最初は誰でも初心者であり、適切な学習と練習を重ねることで、必ず事務職に必要なスキルは身につきます。
本記事では、パソコンがほとんど使えない未経験者が事務職で働けるようになるまでに必要な基本スキル、具体的な習得方法、練習のポイント、そして仕事を始める際の心構えまでを詳しく解説します。
これから事務職を目指す方、パソコンスキルに自信がない方は、ぜひ最後までお読みください。
ポイントは・事務職で最低限必要なのはタイピング・文書作成・表計算・メール送信の4つ
・無料のオンライン学習や練習サイトで基礎から学べる
・実際の仕事では丁寧に教えてもらえる職場も多く最初から完璧でなくても大丈夫
です。
それでは詳しく見ていきましょう。
事務職で本当に必要なパソコンスキルとは
まずは事務職で実際に求められるパソコンスキルの実態を確認していきます。
最低限できれば仕事になる基本操作
事務職の求人で「パソコンスキル必須」と書かれていても、実際に最低限必要なのはタイピング、Word・Excelの基本操作、メール送受信の3つです。

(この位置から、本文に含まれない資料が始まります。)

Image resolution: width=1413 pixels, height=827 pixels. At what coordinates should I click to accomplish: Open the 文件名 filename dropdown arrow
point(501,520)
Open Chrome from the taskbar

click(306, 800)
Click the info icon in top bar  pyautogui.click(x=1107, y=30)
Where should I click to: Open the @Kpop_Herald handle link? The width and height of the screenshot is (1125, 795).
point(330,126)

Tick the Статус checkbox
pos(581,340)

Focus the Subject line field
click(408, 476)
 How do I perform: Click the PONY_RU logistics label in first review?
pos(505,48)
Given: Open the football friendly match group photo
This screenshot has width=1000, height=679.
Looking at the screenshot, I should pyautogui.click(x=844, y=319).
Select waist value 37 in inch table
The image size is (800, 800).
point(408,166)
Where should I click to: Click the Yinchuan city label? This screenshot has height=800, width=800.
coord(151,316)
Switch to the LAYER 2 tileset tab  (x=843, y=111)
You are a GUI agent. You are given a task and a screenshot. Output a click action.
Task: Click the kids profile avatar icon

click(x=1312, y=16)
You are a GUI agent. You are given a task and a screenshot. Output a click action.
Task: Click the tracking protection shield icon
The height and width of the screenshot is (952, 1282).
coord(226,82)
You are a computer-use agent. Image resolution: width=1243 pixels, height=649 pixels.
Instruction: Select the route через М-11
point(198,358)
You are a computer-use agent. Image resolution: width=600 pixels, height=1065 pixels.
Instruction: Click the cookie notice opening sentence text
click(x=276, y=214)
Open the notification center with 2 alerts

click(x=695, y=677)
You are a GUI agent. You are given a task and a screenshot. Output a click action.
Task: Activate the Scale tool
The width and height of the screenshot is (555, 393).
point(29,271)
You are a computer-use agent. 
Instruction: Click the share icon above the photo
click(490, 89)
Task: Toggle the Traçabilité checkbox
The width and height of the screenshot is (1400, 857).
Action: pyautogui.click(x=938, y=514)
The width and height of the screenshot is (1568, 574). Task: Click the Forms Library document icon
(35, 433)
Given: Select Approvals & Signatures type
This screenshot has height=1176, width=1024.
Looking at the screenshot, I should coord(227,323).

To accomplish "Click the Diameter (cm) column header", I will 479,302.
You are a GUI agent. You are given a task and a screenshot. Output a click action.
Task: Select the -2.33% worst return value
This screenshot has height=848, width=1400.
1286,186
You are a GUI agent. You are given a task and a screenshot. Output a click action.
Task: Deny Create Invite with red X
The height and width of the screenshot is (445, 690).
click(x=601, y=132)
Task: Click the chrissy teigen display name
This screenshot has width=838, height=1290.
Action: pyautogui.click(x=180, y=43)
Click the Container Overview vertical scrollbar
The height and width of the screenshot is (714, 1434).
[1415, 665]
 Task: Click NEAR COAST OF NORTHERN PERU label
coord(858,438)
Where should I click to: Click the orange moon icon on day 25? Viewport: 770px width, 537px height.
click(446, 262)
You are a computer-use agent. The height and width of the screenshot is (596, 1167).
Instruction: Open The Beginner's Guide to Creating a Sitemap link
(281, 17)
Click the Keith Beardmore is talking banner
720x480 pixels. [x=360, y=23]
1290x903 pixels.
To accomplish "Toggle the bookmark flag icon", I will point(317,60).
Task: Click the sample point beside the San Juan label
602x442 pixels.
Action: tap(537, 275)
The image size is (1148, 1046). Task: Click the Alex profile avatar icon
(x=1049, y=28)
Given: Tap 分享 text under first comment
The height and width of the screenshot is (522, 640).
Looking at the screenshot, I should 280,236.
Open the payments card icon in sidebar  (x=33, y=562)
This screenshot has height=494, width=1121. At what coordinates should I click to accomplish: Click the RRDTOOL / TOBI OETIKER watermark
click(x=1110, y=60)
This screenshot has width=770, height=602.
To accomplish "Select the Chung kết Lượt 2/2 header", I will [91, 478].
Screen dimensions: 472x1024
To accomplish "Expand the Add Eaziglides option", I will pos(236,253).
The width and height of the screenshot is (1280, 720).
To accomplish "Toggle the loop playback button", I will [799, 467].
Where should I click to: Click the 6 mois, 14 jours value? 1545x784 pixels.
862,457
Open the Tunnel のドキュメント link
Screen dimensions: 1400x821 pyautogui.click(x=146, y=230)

タイピングについては、1分間に30文字程度入力できれば実務で困ることはありません。最初は遅くても、仕事をしながら自然と速くなっていきます。キーボードを見ながらでも正確に入力できれば問題なく、プロのように画面だけを見て高速入力する必要はありません。
Word操作では、文字入力、フォントサイズや色の変更、簡単な表の挿入、印刷設定ができれば十分です。複雑なレイアウトや差し込み印刷といった高度な機能は、必要になったときに調べながら覚えればよいでしょう。
Excel操作では、データ入力、簡単な計算式(足し算・引き算・掛け算・割り算)、セルのコピー&ペースト、並べ替えやフィルター機能が使えることが基本です。関数についても、最初はSUM関数(合計)だけ知っていれば実務の多くに対応できます。
事務職の求人でよく見る「Word・Excel基本操作」とは・Word:文字入力、書式設定(太字・色変更)、表挿入、印刷
・Excel:データ入力、簡単な計算式、コピー&ペースト、並べ替え
・その他:メール送受信、ファイルの保存と開く操作
メール操作については、件名と本文を書いて送信する、添付ファイルをつける、受信メールに返信するといった基本的な操作ができれば問題ありません。ビジネスメールの文面については、テンプレートを参考にしながら徐々に慣れていけば大丈夫です。
職場によって求められるレベルは大きく異なる
実際の事務職では、職種や業種によって必要なパソコンスキルのレベルに大きな差があります。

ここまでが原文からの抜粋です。